Extracted records:
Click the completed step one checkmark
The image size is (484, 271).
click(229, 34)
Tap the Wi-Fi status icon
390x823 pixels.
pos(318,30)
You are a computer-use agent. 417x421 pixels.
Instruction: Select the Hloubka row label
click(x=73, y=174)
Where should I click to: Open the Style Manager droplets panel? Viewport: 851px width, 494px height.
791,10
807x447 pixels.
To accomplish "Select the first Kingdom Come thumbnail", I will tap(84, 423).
---
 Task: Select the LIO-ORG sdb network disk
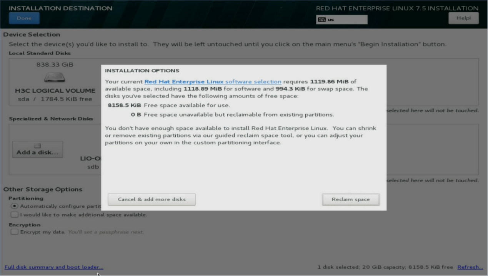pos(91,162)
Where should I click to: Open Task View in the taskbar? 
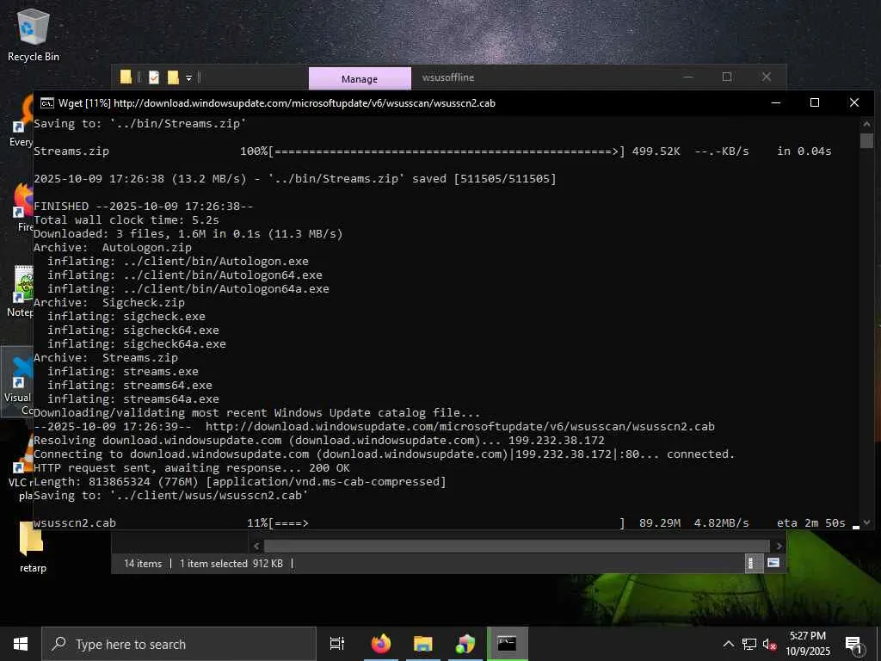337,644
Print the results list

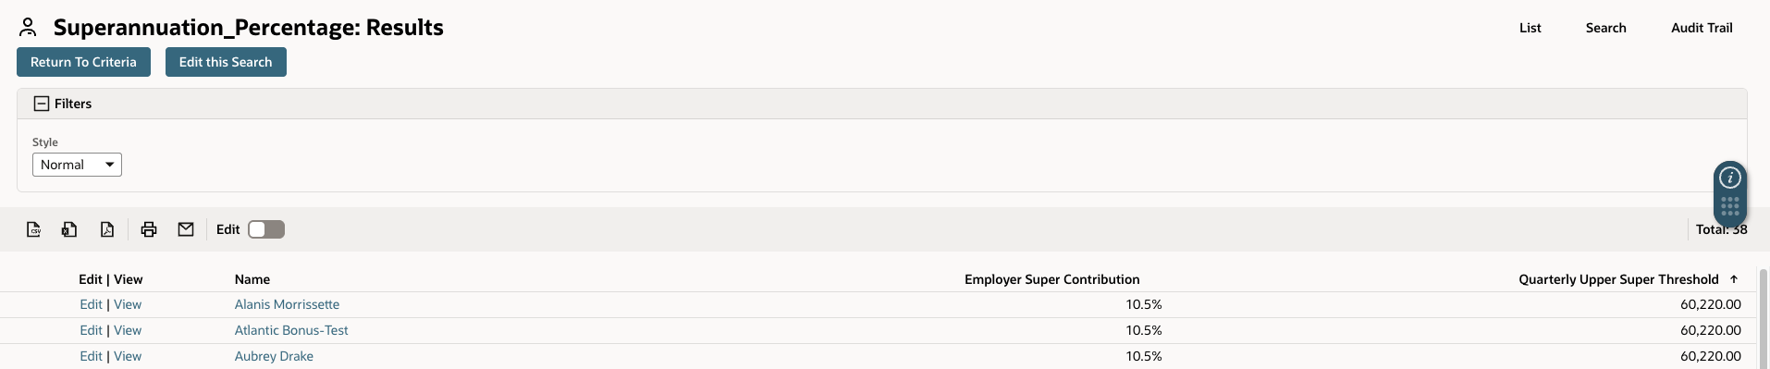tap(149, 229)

◆ **REQUIREMENT**: Starting at the line that contains "You are a computer-use agent. 417x421 pixels." and stopping after the line that contains "807x447 pixels.", write out every line exactly as it appears above, and no other line.

◆ **YOUR SOLUTION**:
You are a computer-use agent. 417x421 pixels.
Instruction: Select the Hloubka row label
click(x=73, y=174)
Where should I click to: Open the Style Manager droplets panel? Viewport: 851px width, 494px height.
791,10
807x447 pixels.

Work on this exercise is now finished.